Although the limitations section (4.3.11) is well written, it should be more firmly integrated into the overall narrative as a central interpretive lens rather than an incidental acknowledgement. The significant impact of confounding by indication, whereby patients selected for HoLEP are generally healthier, have smaller tumours or better prognostic features, cannot be overstated. This is most likely the sole cause of the apparent oncological "benefit" observed in retrospective studies. Confounding by indication should therefore be elevated throughout the discussion from a mere limitation to a fundamental explanatory challenge. The manuscript must also clearly state that 'the observed association should therefore be attributed to selection bias until proven otherwise in a randomised setting' when discussing the findings of Garg et al.

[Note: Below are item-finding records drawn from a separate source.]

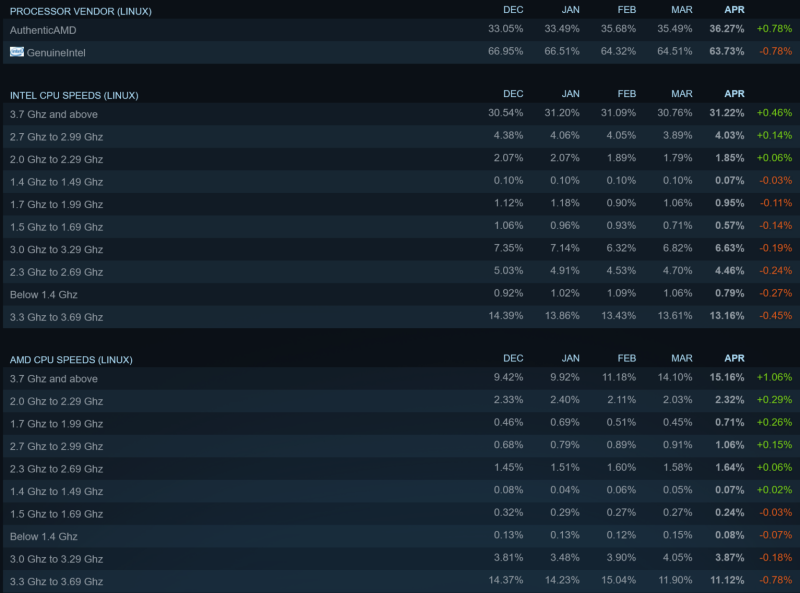Click the AMD 3.7 Ghz and above row
The width and height of the screenshot is (800, 593).
[x=401, y=379]
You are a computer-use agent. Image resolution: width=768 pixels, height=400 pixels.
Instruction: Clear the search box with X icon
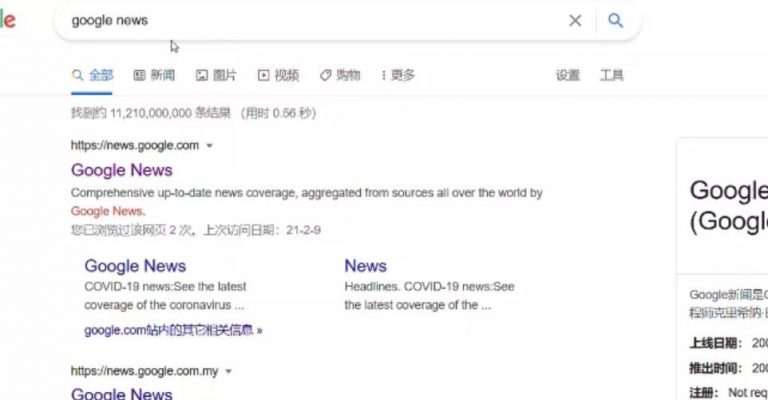click(x=575, y=20)
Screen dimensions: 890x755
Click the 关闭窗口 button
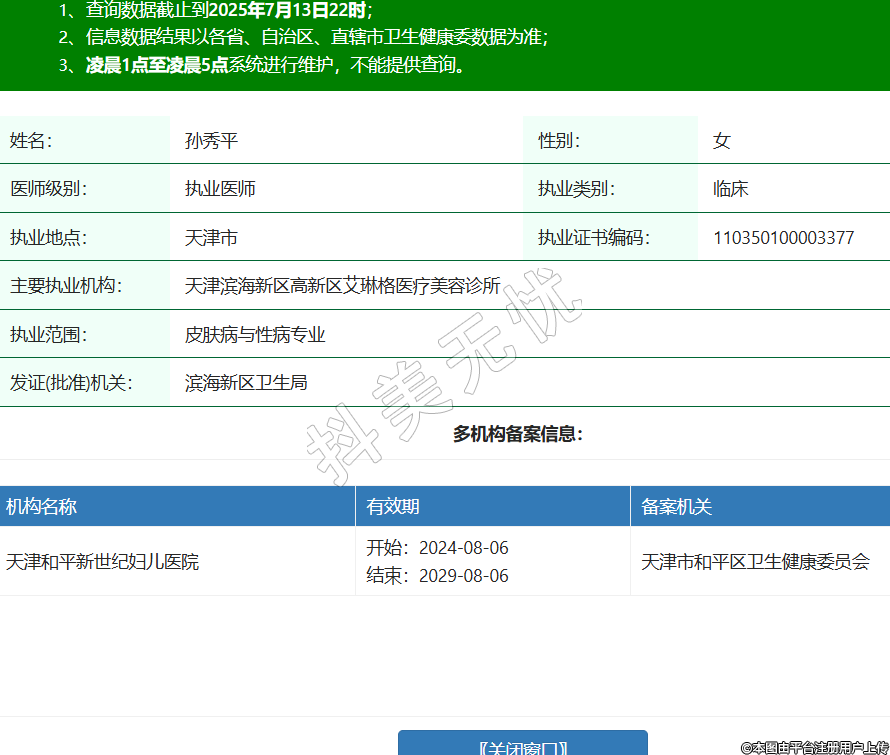point(522,745)
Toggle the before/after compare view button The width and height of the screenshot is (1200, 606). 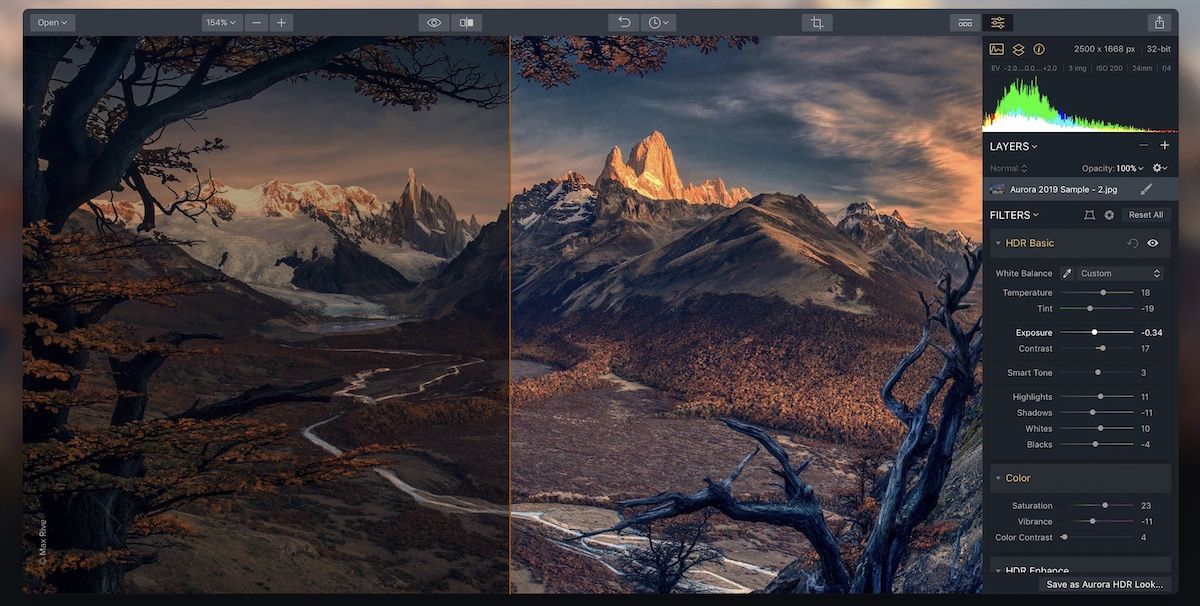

We added the following paragraph: The comparative study by Garg et al. reporting lower recurrence following HoLEP should be interpreted cautiously. Patients selected for HoLEP had more favorable baseline characteristics, including younger age, lower comorbidity, and anatomy more suitable for complete enucleation—features that conferred a better prognosis independent of surgical modality. Because these differences were neither randomized nor fully adjusted for tumor biology or intravesical therapy intensity, the reported associations should be attributed to selection bias until proven otherwise. The study therefore offers a hypothesis-generating observation rather than evidence of a causal oncologic effect.